YOUR ASSIGNMENT: Report every line in the records below that holds the word "Select".

Excerpts from a dataset:
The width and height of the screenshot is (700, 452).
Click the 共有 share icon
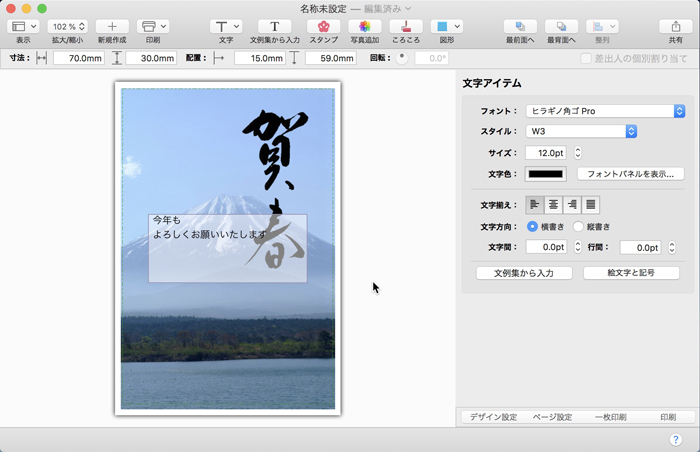click(676, 26)
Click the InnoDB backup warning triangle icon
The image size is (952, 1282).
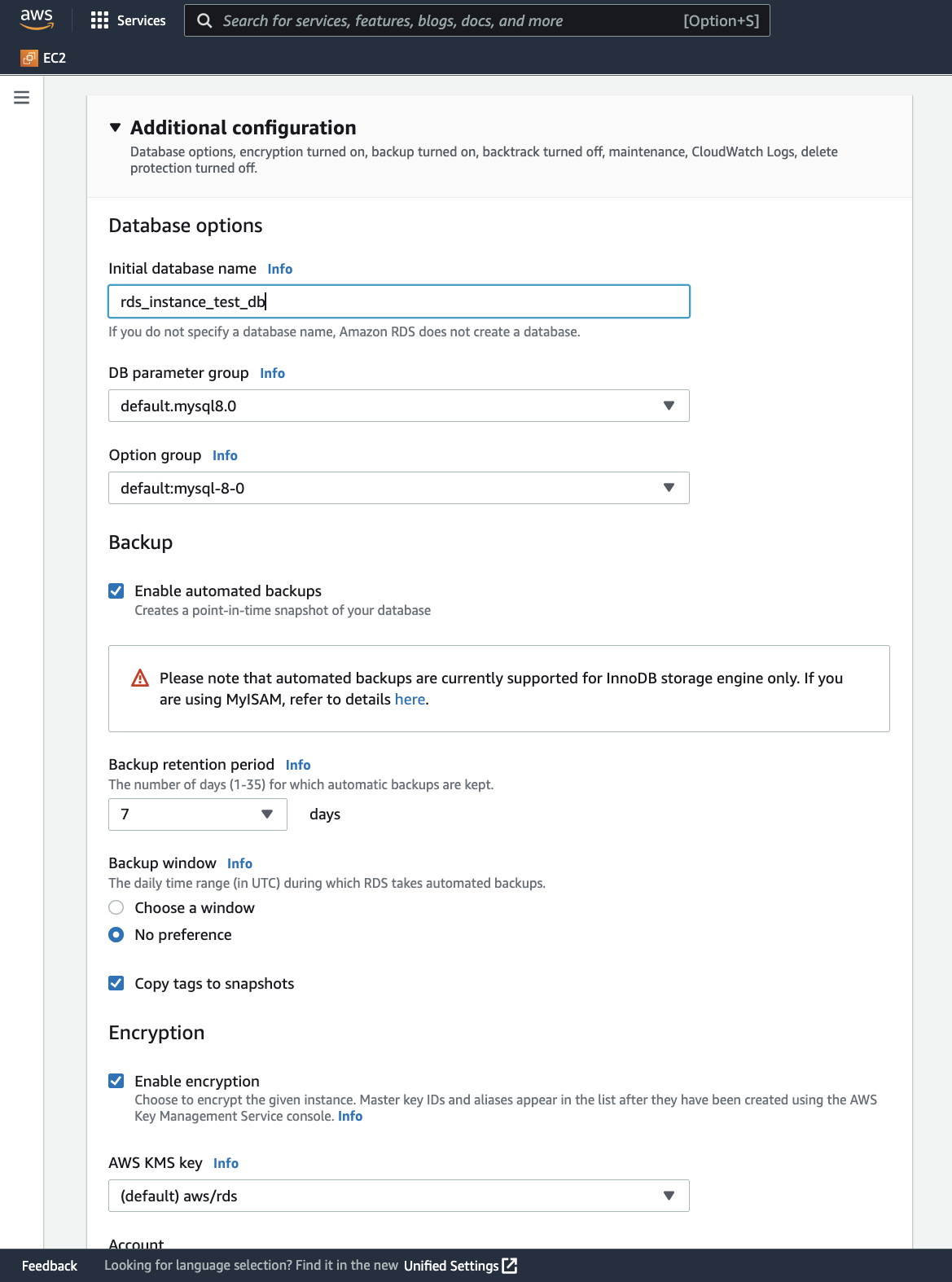click(x=140, y=678)
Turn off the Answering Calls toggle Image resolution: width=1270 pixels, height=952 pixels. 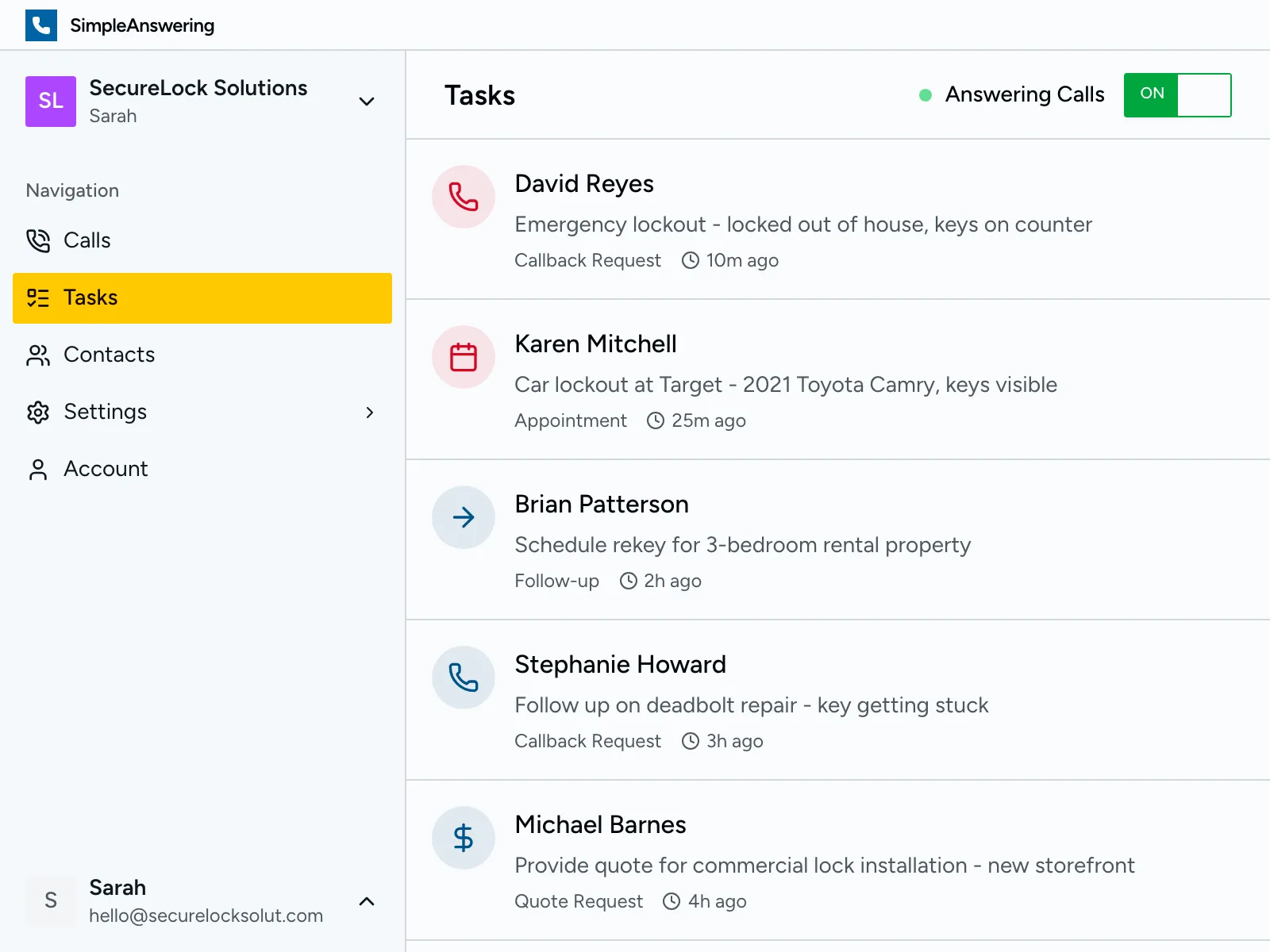point(1177,95)
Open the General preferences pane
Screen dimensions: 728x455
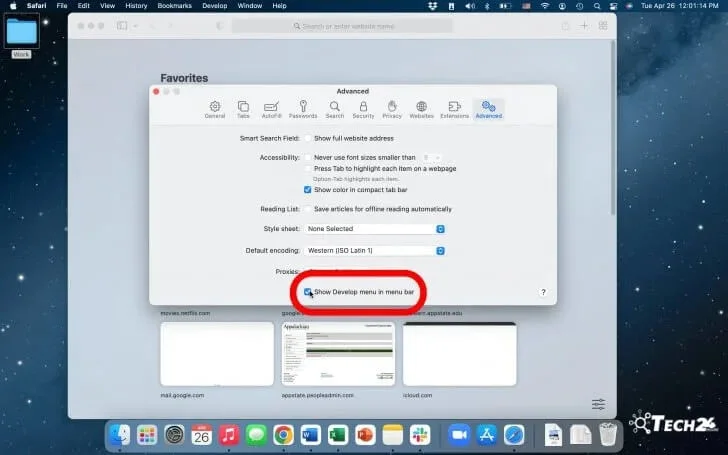[214, 109]
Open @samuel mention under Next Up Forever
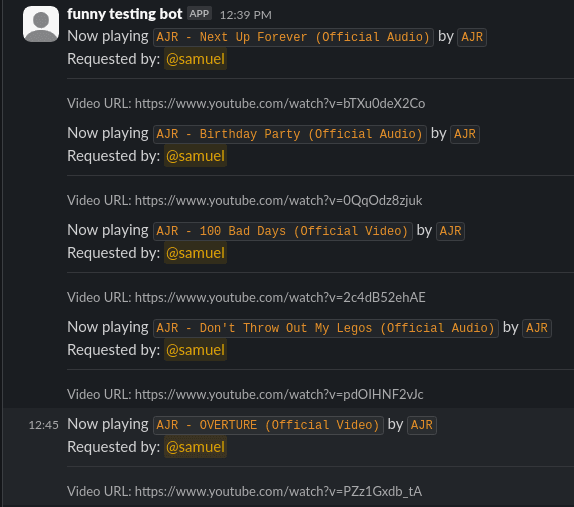The width and height of the screenshot is (574, 507). 195,59
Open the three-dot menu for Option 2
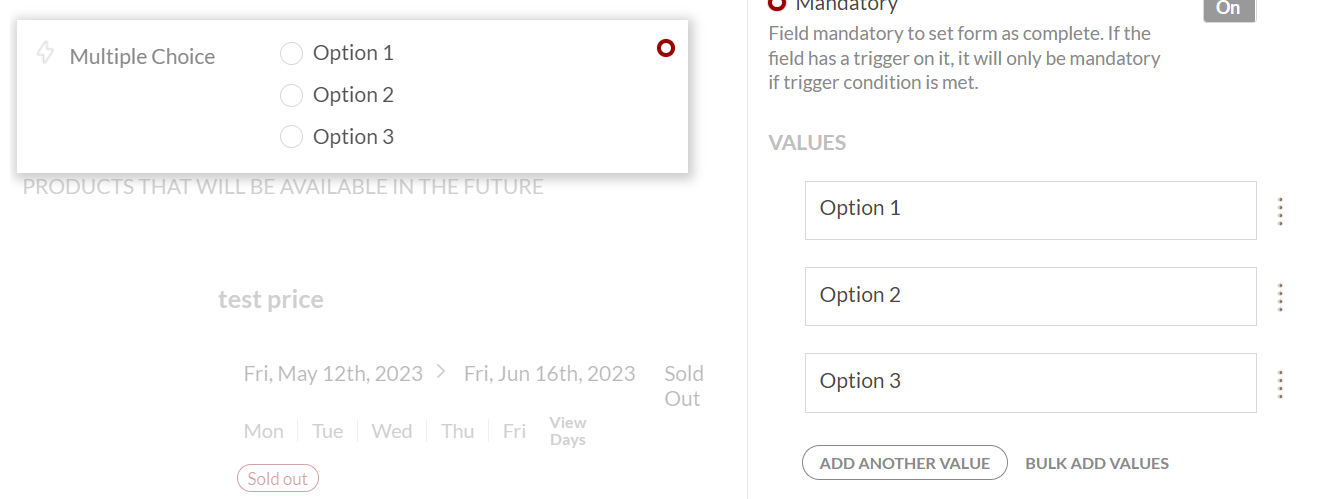Screen dimensions: 1324x499 (1280, 297)
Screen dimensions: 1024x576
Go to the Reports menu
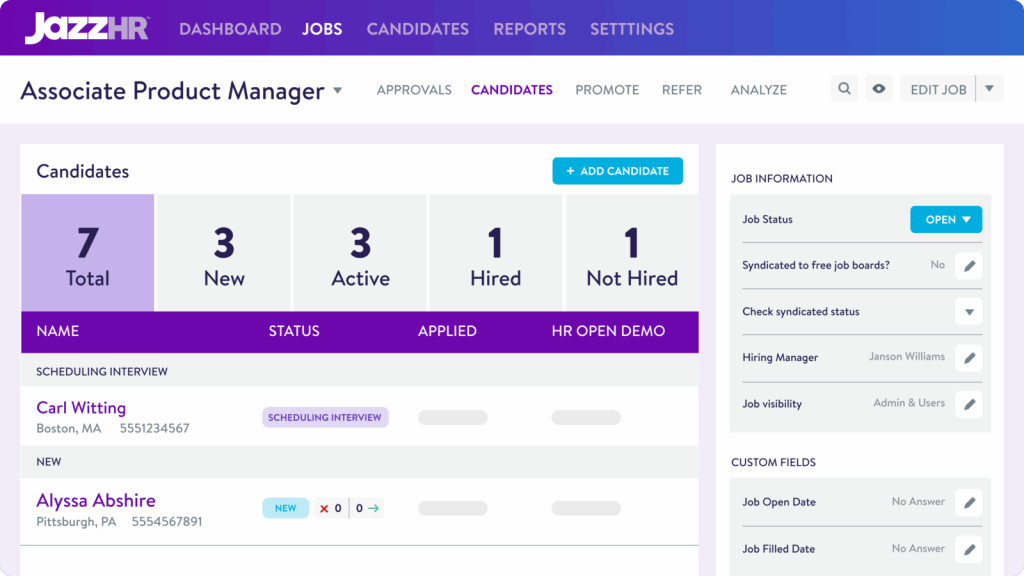coord(529,29)
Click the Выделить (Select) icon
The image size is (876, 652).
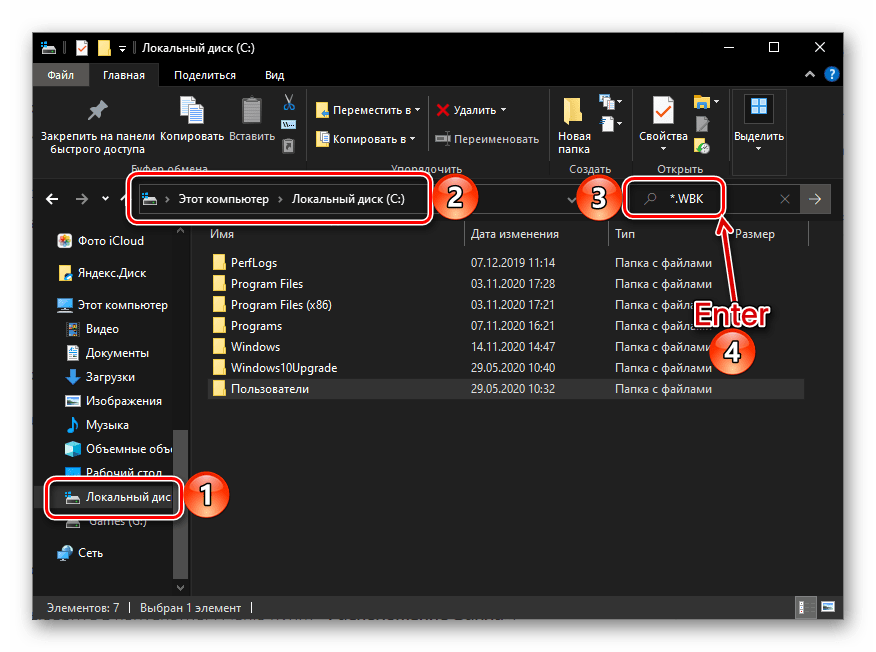pyautogui.click(x=759, y=108)
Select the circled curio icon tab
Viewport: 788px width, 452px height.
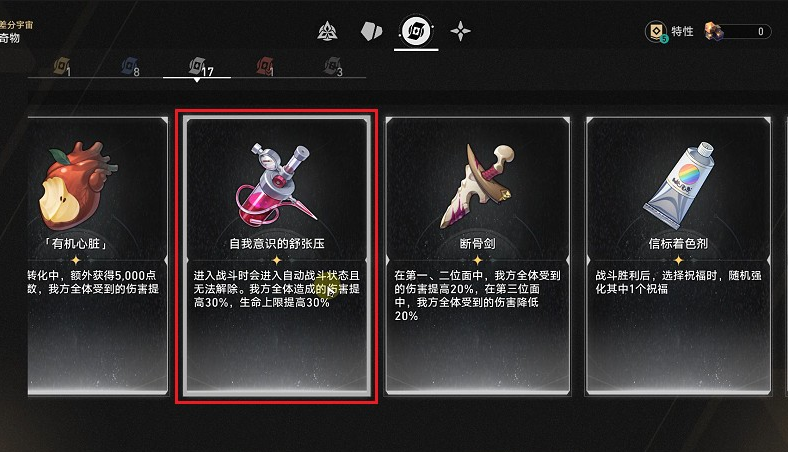(416, 31)
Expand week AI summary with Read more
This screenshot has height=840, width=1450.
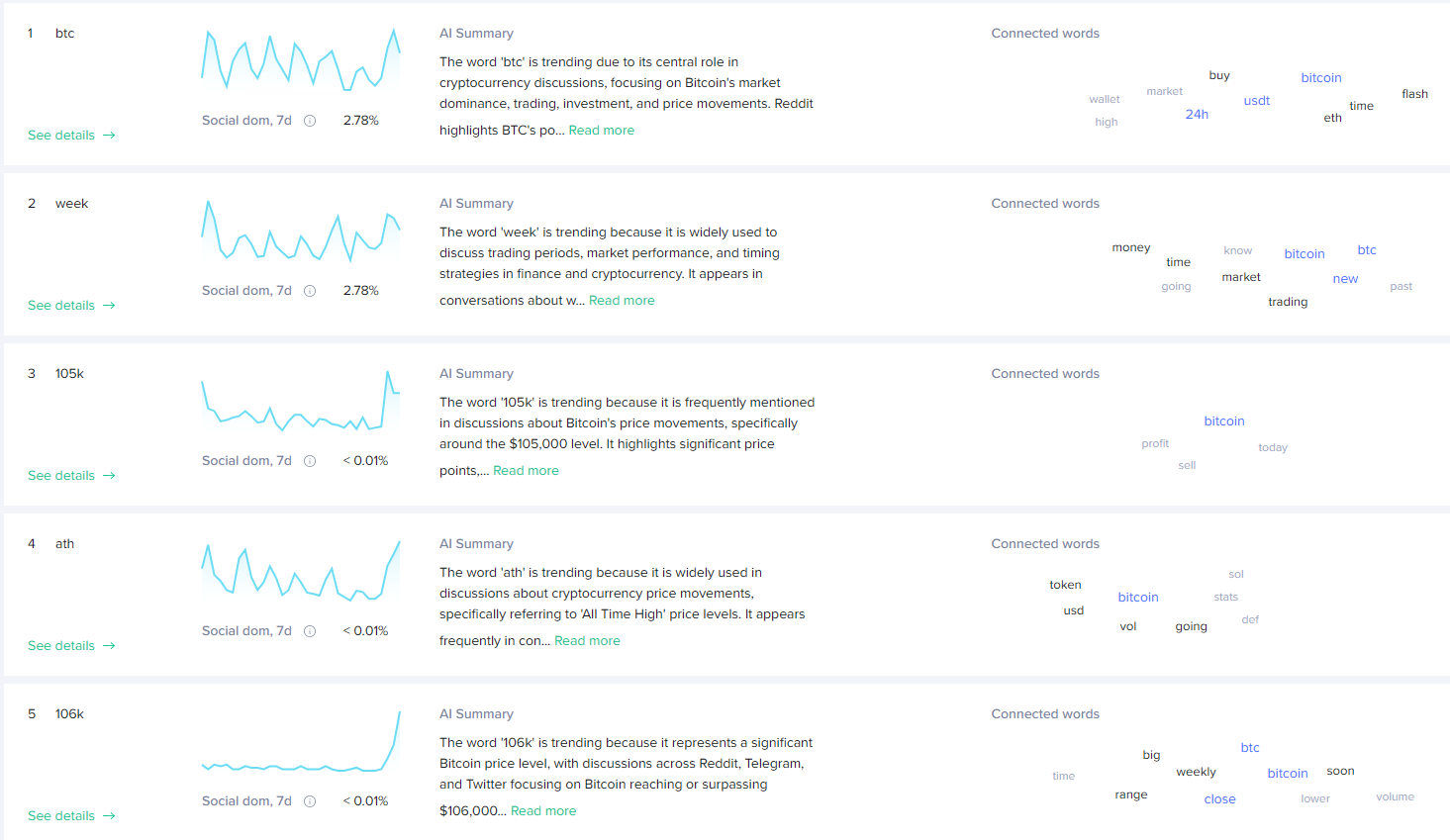pyautogui.click(x=622, y=301)
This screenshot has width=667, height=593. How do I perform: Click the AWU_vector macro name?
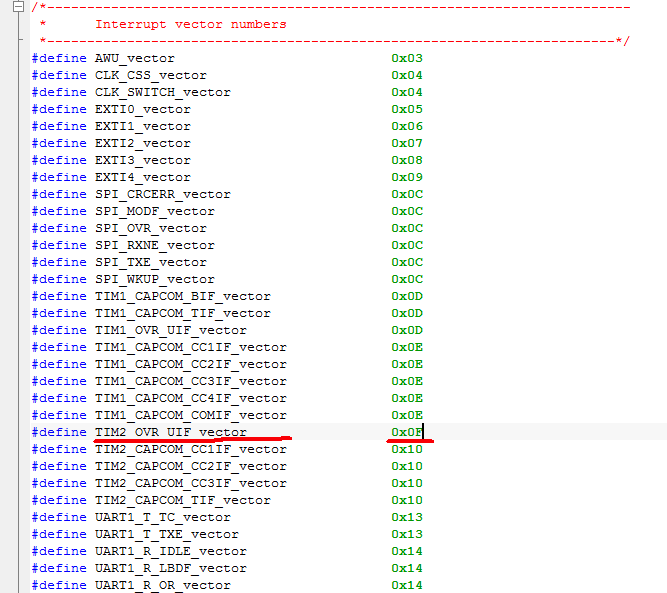point(134,58)
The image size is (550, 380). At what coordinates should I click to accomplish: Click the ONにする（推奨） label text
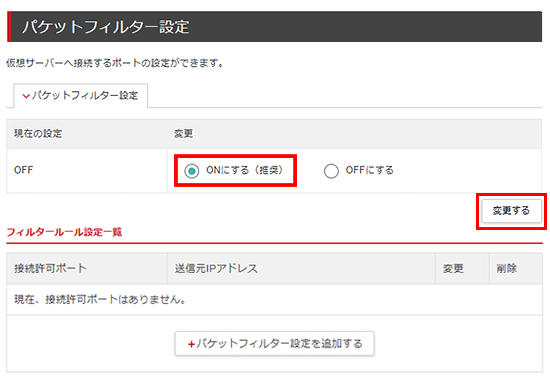pyautogui.click(x=244, y=170)
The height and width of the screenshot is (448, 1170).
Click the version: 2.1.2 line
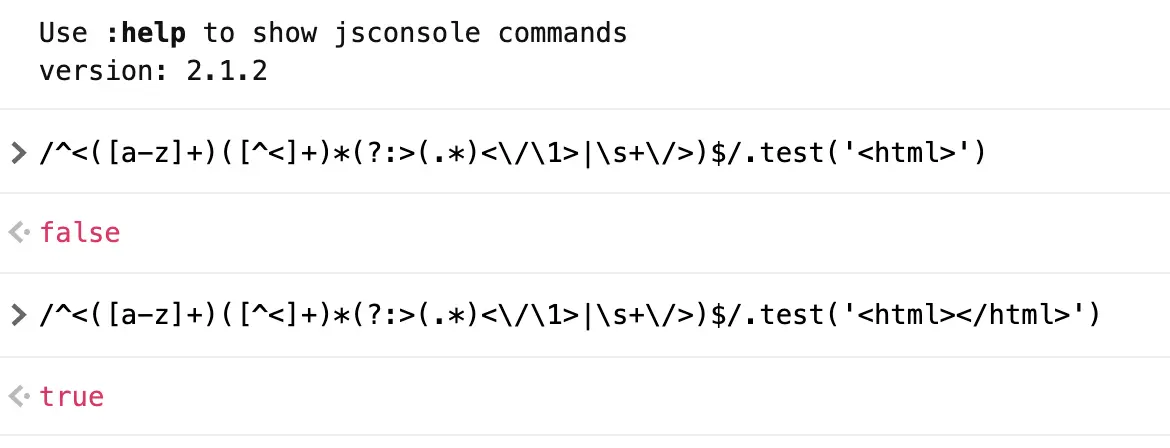tap(153, 72)
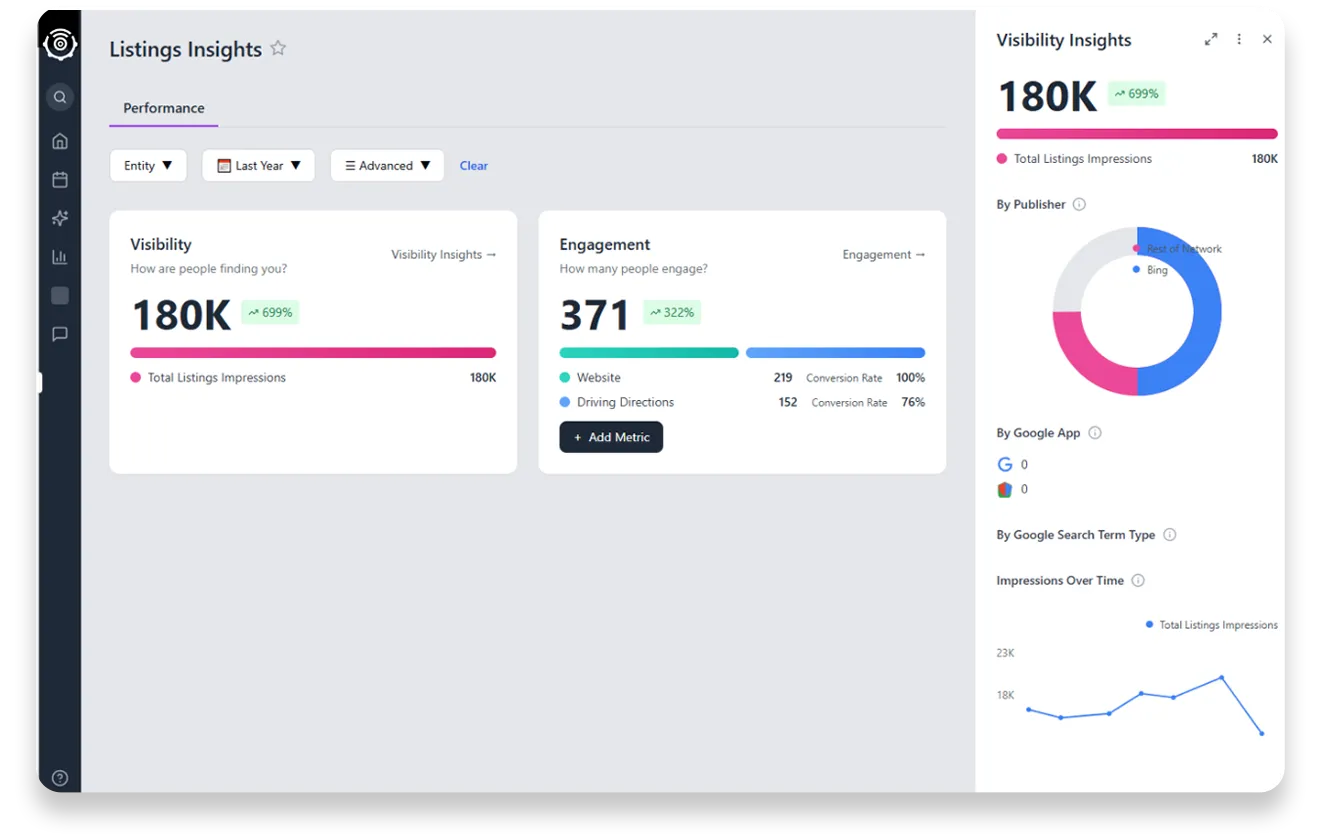
Task: Star Listings Insights as a favorite
Action: point(277,47)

RESULT BELOW:
Click the Выделить (Select) icon
Select the circled curio icon tab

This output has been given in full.